Secondly, when clinicians look at regenerative action for the muscle after delivery, it would be possible to determine if there has been functional improvement of the muscle after training. Changes in strain in the muscle as observed from before to after training could make it possible to tailor the training to obtain optimal benefit.

Limitations and future work

There are three limitations of the work. Firstly, the tracking of the PRM that was an integral part of the method was only visually verified on B-mode US volumes. However, since the technology is based on similar principles as applied for extensively validated cardiac strain imaging techniques, and the contraction patterns are in accordance with physiologic assumptions, it can be concluded that the performed analysis is valid. Secondly, currently our method is based on in-house-developed software for displacement estimation, which makes the method computationally extensive. However, since 3D cardiac strain estimation is almost feasible online, we expect our analysis can also be made nearly real-time. Thirdly, the segmentation of the PRMs at rest was performed manually, which could be extended to automated as is demonstrated in literature [30].
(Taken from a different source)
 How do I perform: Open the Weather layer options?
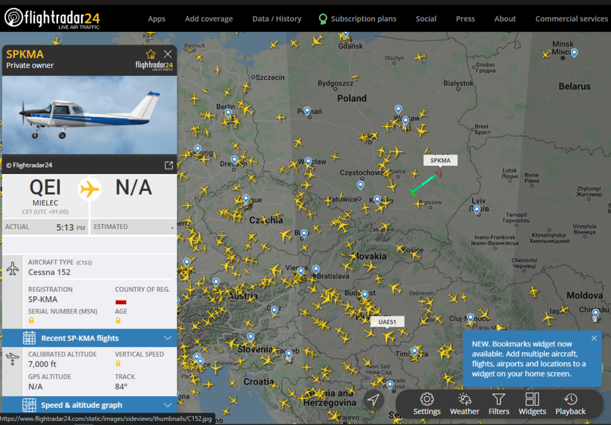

To further investigate PF muscles through 3D strain, future studies should include larger sample sizes and an effort to reduce the computation time for calculation of the strain values. Also, other muscles of the LAM apart from PRM should be studied to learn how the surrounding muscles behave in relation to each other, in both groups of women.

Conclusion

We were able to show in this pilot study that women with unilateral avulsion of their PRMs show different strain pattern than women with intact PRMs.